- TEXT PASSAGE -
....

Since the aforementioned inter 3G_MSC SRNS relocation/handover procedure using H.248/MEGACO is different from the intra 3G_MSC RNS relocation/handover procedure in terms of signaling aspect but similar in switching control aspect, only the intra 3G_MSC relocation/handover procedure will be described below.
FIG. 1 is a schematic diagram illustrating the operation of a complex switch in the MGW of intra 3G MSC_A disclosed in 3GPP TS 23.305. FIG. 2 is a schematic diagram showing the overall process of the intra 3G MSC_A relocation/handover procedures. First of all, S in RNC_S, MSV_S and MGW_S denotes the source that currently provides the service, while T in RNC_T denotes the target for the relocation/handover. Referring to FIG. 1, as for an established call subjected to the intra MSC SRNS relocation handover procedure in the conventional WCDMA R4 system, termination 1 (T1), which provides access to a RNC_S (RNC source) through Iu in the MGW and termination 2 (T2, which provides access to the other party in the MGW, provide a connection between the RNS (connected to the MS) and CN. The connection is provided through a topology descriptor set by a context 1 (C1), which has context related parameters (bothway, oneway, isolate) (S1).
At this time, when the SRNS relocation/handover becomes necessary, such as a change in the location of the MS, the RNC_S providing service to MS sends a relocation request (Relocation Required) to the MSV_S (S2). The MSV_S, upon receiving the relocation request from RNC_S by step S2, acquires a binding reference and a bearer address from the MGW by a prepare bearer procedure to prepare the radio resource. It then creates a termination 3 (T3) for RNC_T in the MGW. Thereafter, the MGW creates the topology descriptor that initializes the MGW through a change flow direction procedure to set T1 and T2 bothway, as well as T2 and T3 oneway to T3 (S3).
After step S3, the MGW performs switching to set T1 and T2 bothway, T2 and T3 oneway to T3 (shown in FIG. 2) by using the topology descriptor (S4). Upon creating T3 through the aforementioned steps, the MSV_S sends a relocation request signal (Relocation Request) to a target RNC_T by using the information of the established call (S5). Then, the MGW and the target RNC_T sets the radio resource (bearer) for an Iu relocation/handover of SRNS for the MS by using ALCAP (AAL Type2 signaling Protocol-Capability set1) and UP (User Plane) protocol (S6). When the preparation of radio resource for the SRNS relocation/handover in step S6 is complete, the RNC_T sends a relocation request acknowledgement (Relocation Request Ack) to the MSV_S to notify that the radio resource preparation has been successfully completed (S7). Along with step S7, the MSV_S sends a relocation instruction (Relocation Command) to the RNC_S to proceed with the SRNS relocation/handover (Rel/HO) procedure (S8). Next, when the relocation procedure proceeds at RNC_T by step S7, the MSV_S receives a relocation detect message (Relocation Detect) from RNC_T (S9). Then, when the relocation command is sent to the RNC_S in step S8 or selectively, if the relocation detect message is received from the RNC_T in step S9, the MSV_S creates a topology descriptor that defines the topology relationship, wherein T1 of the MGW is set to an isolated state, T2 is set to a oneway state to T1, and T2 and T3 are set to a bothway state, thereby connecting the terminations in the MGW similar to the intermediate state b shown in FIG. 2.

....

- GIVEN MATERIAL -
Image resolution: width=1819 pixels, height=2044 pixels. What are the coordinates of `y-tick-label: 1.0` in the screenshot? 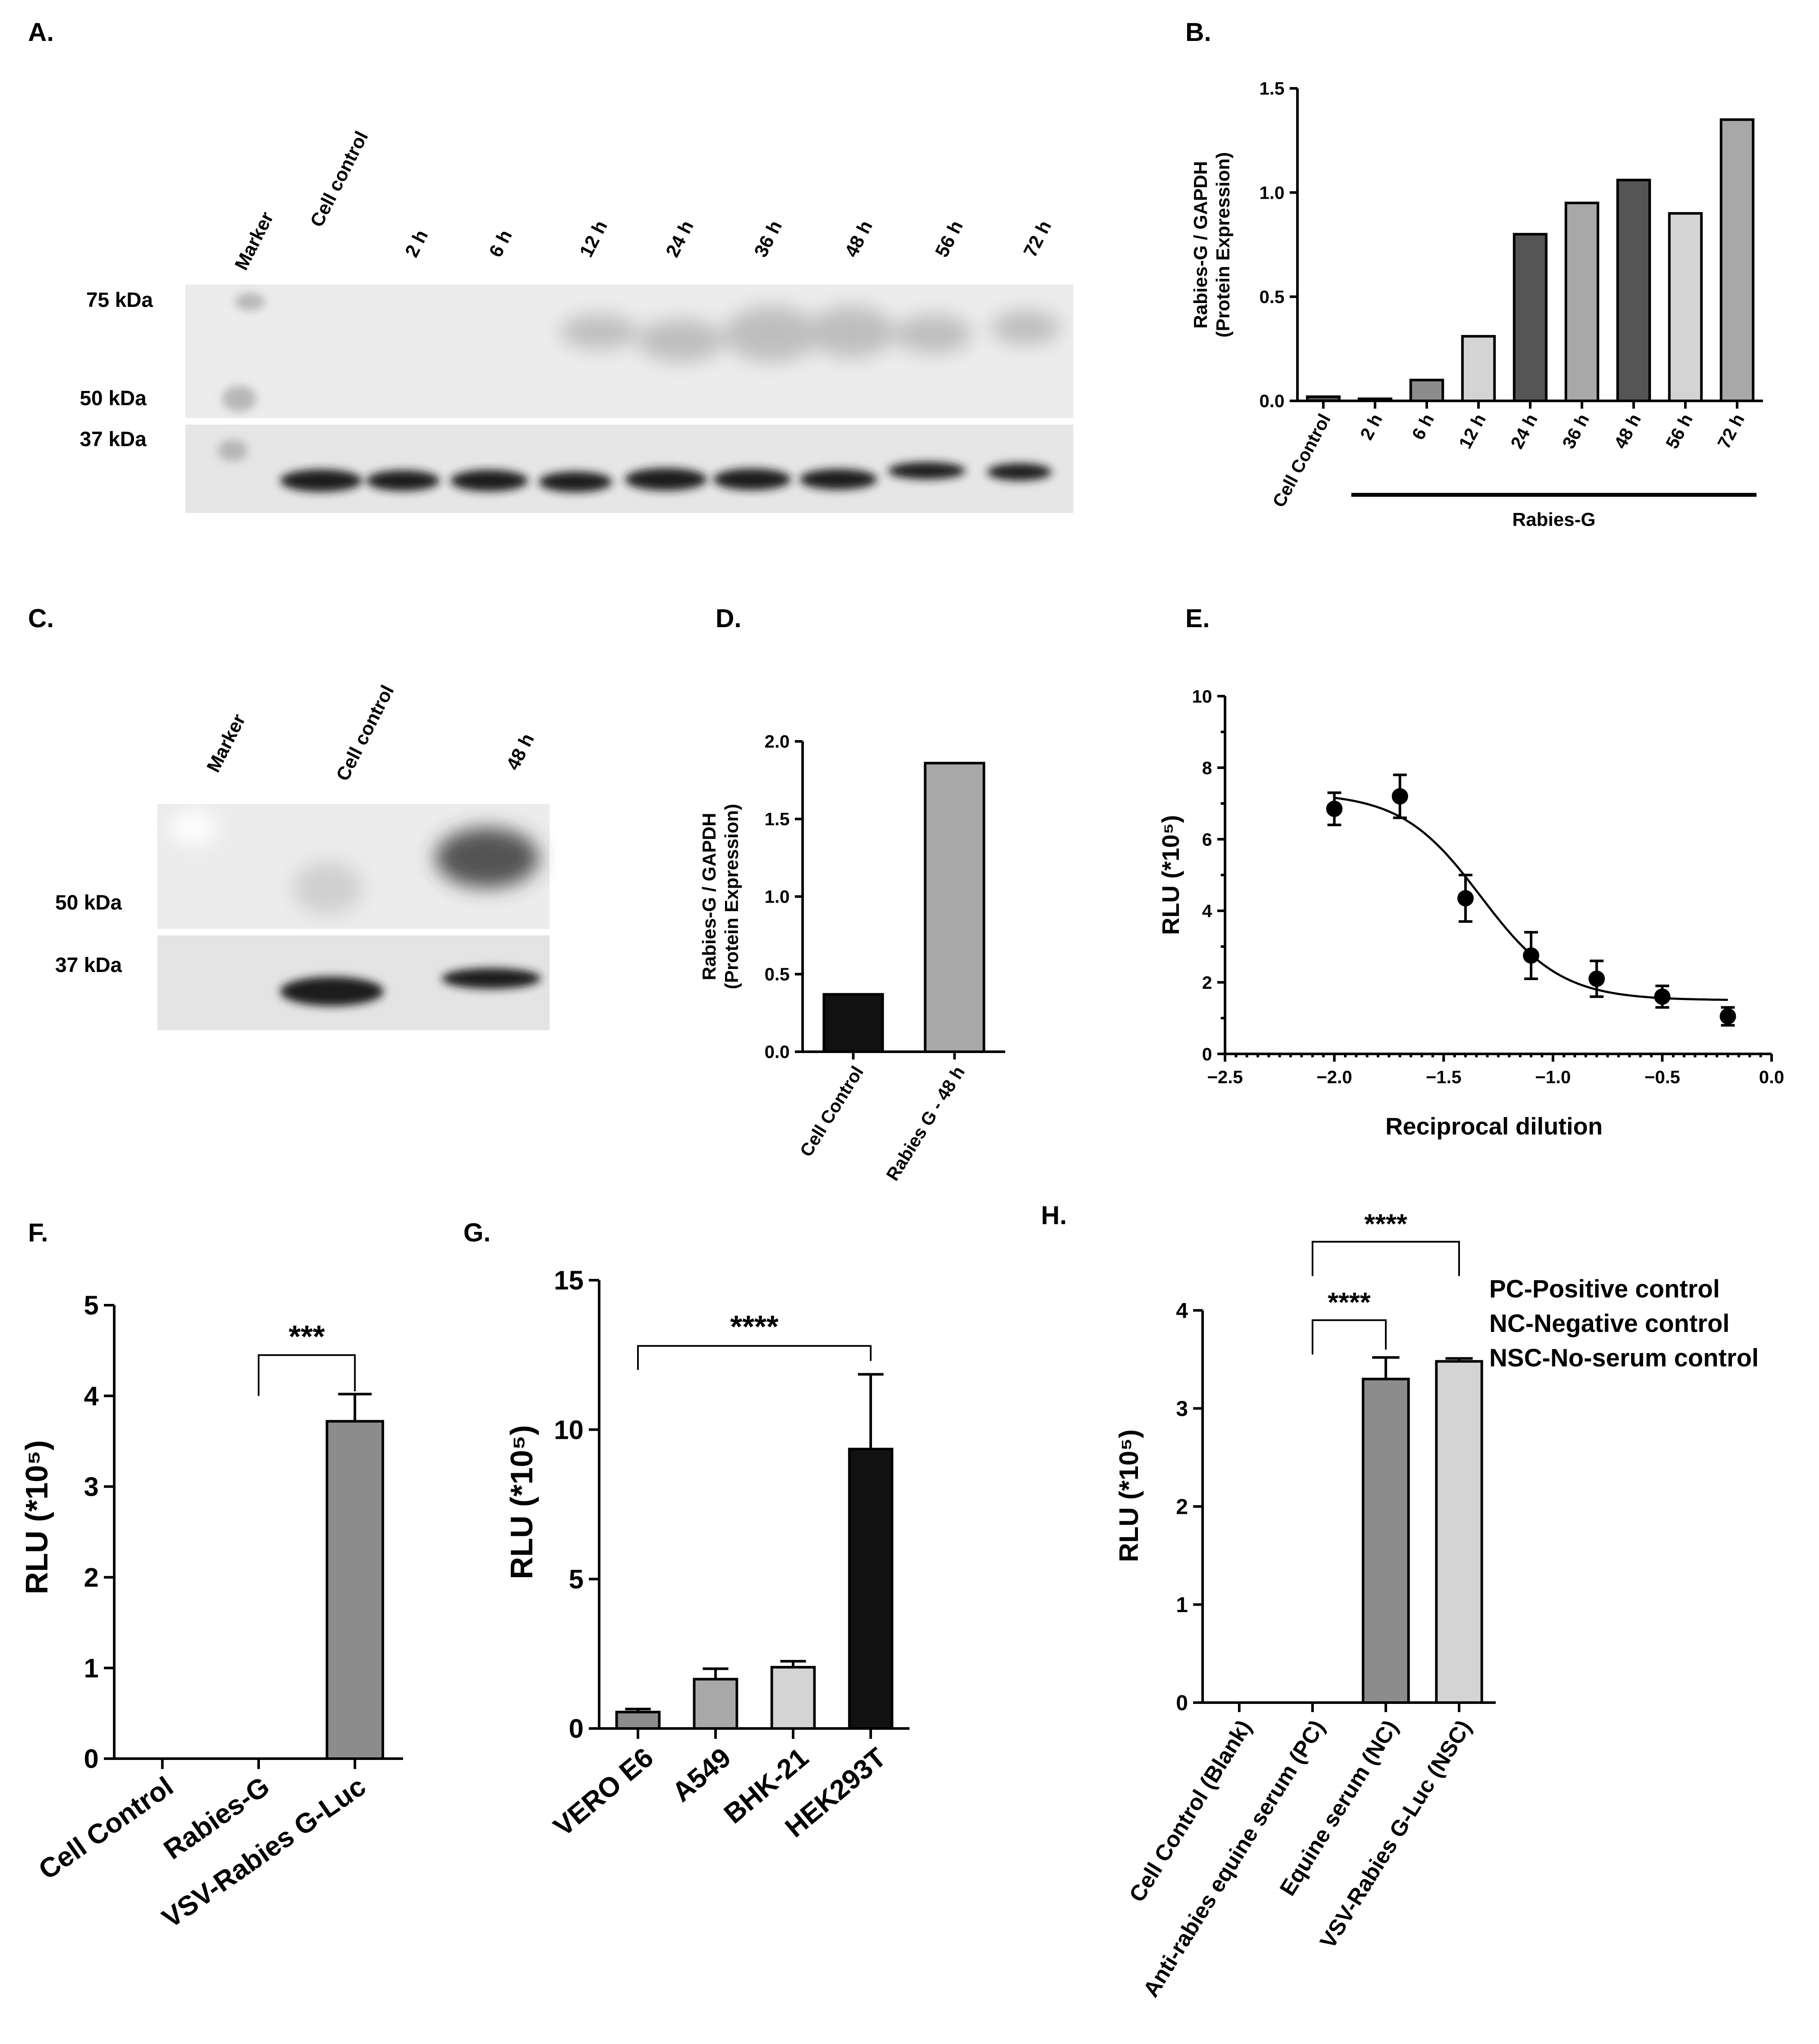 It's located at (777, 897).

....

- PROBLEMS TO SOLVE -
(a) Render this sentence from the handover procedure text in Spanish: "It then creates a termination 3 (T3) for RNC_T in the MGW."
(b) In the handover procedure text, what does the RNC_T send to the MSV_S to report that radio resource preparation finished successfully?
(c) Reproduce the handover procedure text from "At this time, when" up to and including "to T3 (S3).".

- EXERCISE SOLUTIONS -
(a) Luego crea una terminación 3 (T3) para RNC_T en el MGW.

(b) A relocation request acknowledgement (Relocation Request Ack).

(c)
At this time, when the SRNS relocation/handover becomes necessary, such as a change in the location of the MS, the RNC_S providing service to MS sends a relocation request (Relocation Required) to the MSV_S (S2). The MSV_S, upon receiving the relocation request from RNC_S by step S2, acquires a binding reference and a bearer address from the MGW by a prepare bearer procedure to prepare the radio resource. It then creates a termination 3 (T3) for RNC_T in the MGW. Thereafter, the MGW creates the topology descriptor that initializes the MGW through a change flow direction procedure to set T1 and T2 bothway, as well as T2 and T3 oneway to T3 (S3).